(Exercise instructions): Please find the line that holds "Where should I click to: Click" below and reproduce it, along with every line after it through the end, exactly and without pictures.

--- START ---

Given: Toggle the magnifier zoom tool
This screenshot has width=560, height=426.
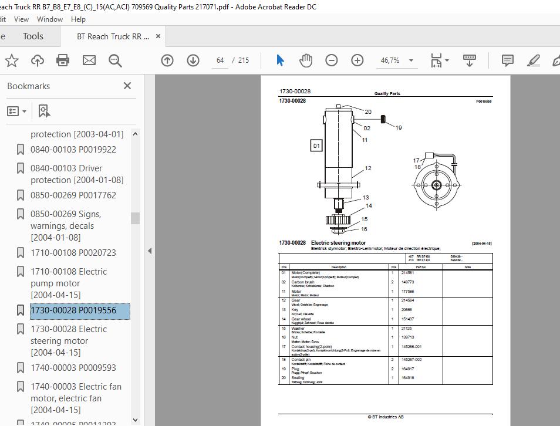Looking at the screenshot, I should (115, 60).
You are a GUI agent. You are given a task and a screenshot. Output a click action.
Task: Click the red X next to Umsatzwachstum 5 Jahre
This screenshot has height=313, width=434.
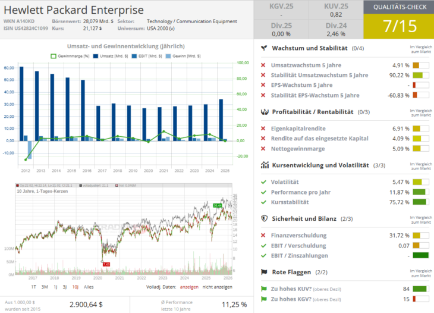(263, 65)
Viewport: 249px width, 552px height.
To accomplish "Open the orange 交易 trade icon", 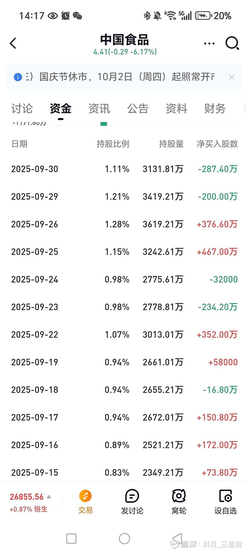I will click(85, 496).
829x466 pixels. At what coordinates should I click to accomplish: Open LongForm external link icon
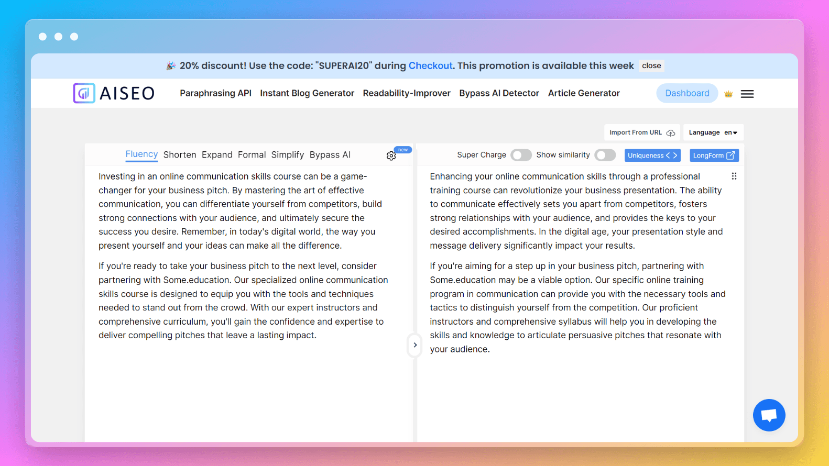click(730, 156)
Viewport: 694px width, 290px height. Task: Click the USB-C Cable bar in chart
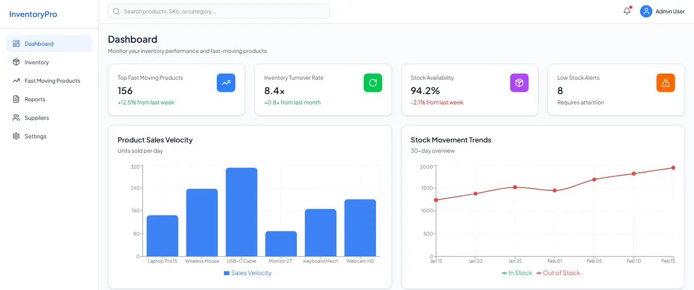point(241,212)
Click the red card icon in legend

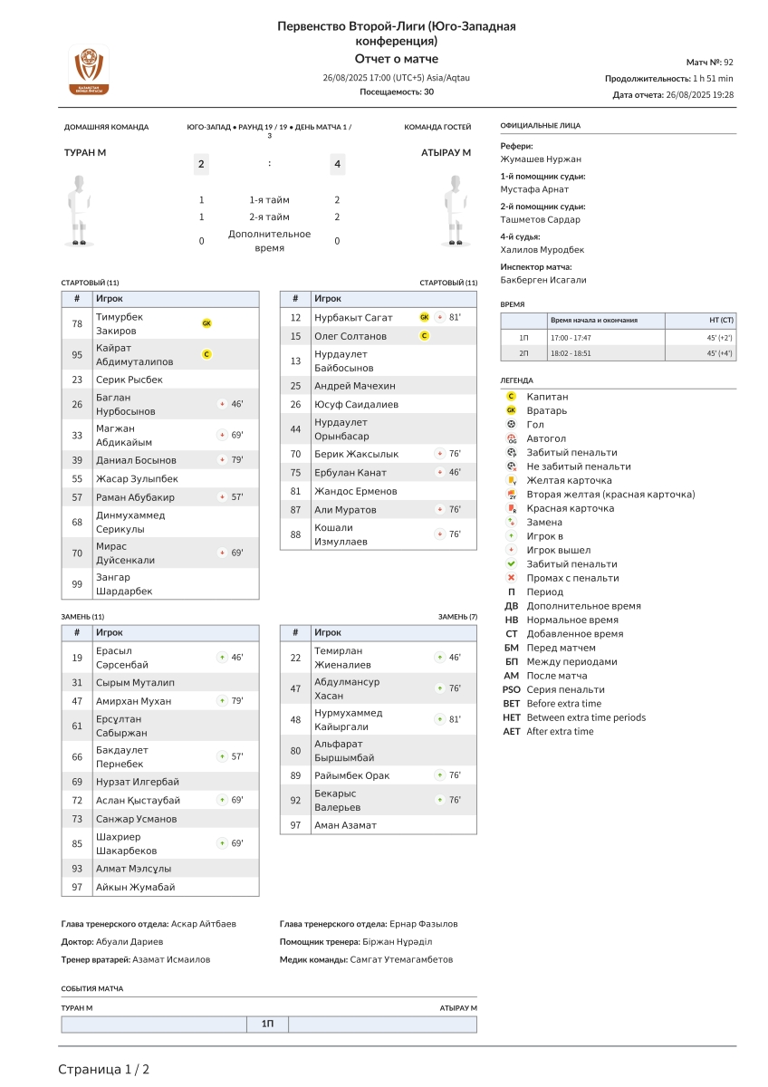[x=512, y=508]
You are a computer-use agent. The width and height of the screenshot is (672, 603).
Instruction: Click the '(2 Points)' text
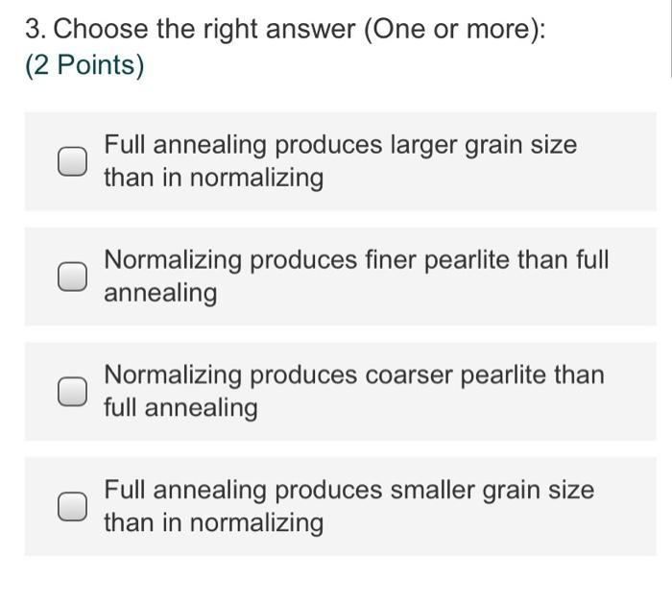pyautogui.click(x=84, y=66)
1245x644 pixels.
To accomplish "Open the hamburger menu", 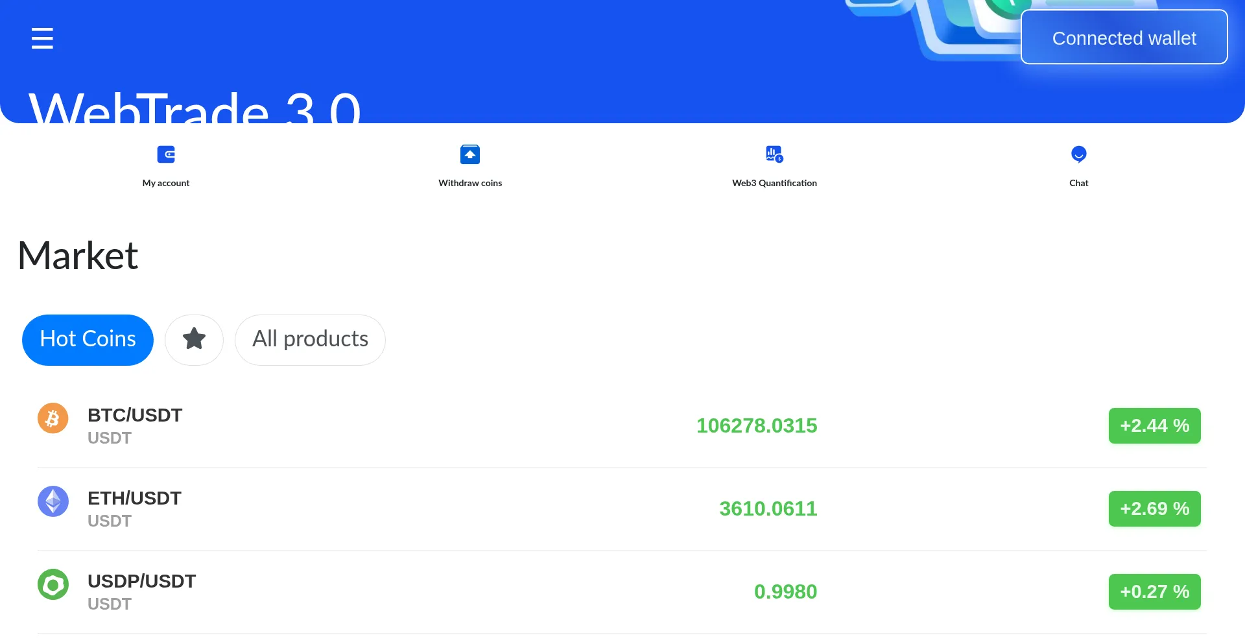I will [42, 38].
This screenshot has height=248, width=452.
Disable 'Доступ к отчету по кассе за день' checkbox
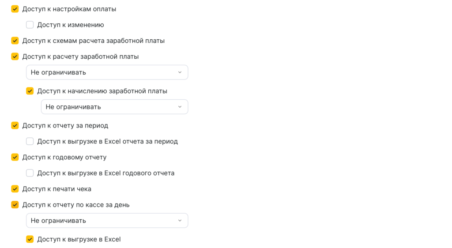(15, 205)
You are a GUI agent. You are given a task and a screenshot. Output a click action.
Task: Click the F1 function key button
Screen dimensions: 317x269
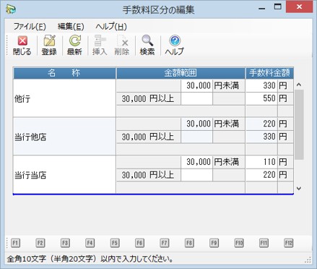pos(15,243)
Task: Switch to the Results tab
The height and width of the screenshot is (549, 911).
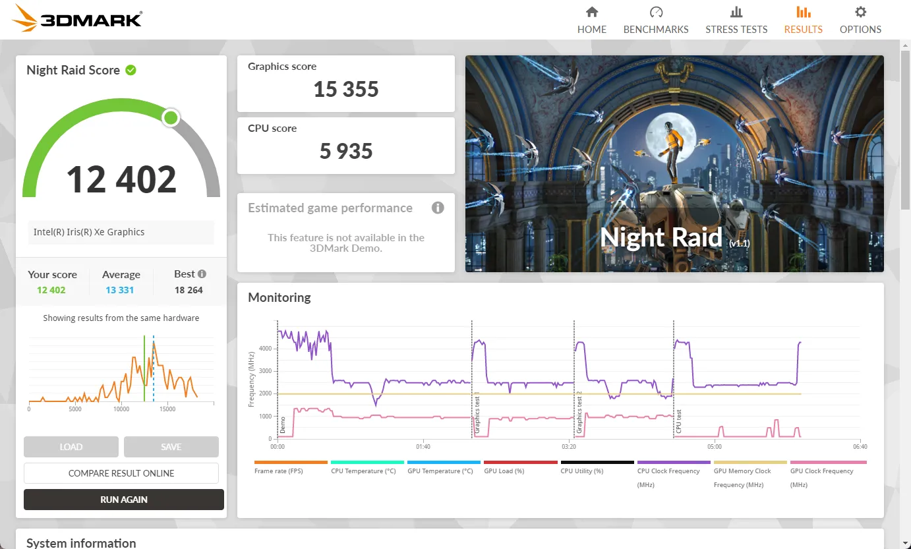Action: 803,20
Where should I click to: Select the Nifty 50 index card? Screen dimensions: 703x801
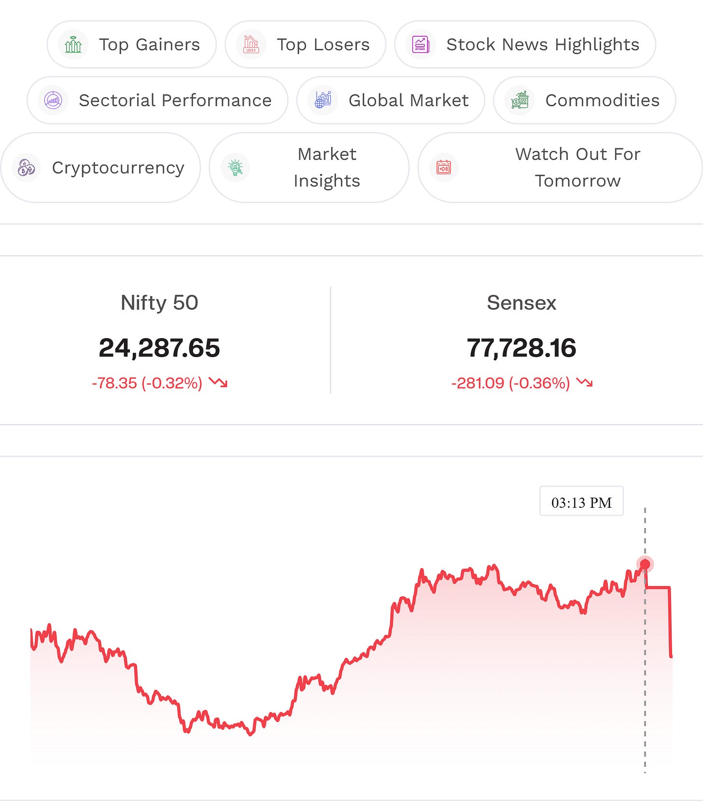159,341
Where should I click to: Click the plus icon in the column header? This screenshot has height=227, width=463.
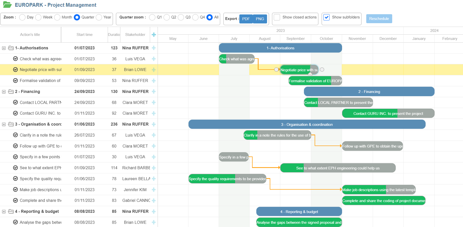coord(154,35)
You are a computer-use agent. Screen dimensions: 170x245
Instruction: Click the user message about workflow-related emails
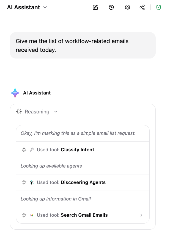[x=83, y=46]
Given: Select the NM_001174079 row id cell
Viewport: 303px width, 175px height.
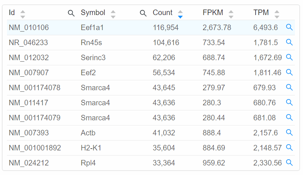Looking at the screenshot, I should [x=35, y=118].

--- END ---

(Result of the exercise):
Where should I click to: Click the plus icon in the column header? This screenshot has height=227, width=463.
coord(154,35)
You are a computer-use agent. Screen dimensions: 170x245
Instruction: Click the user message about workflow-related emails
[x=83, y=46]
Given: Select the NM_001174079 row id cell
Viewport: 303px width, 175px height.
Looking at the screenshot, I should [x=35, y=118].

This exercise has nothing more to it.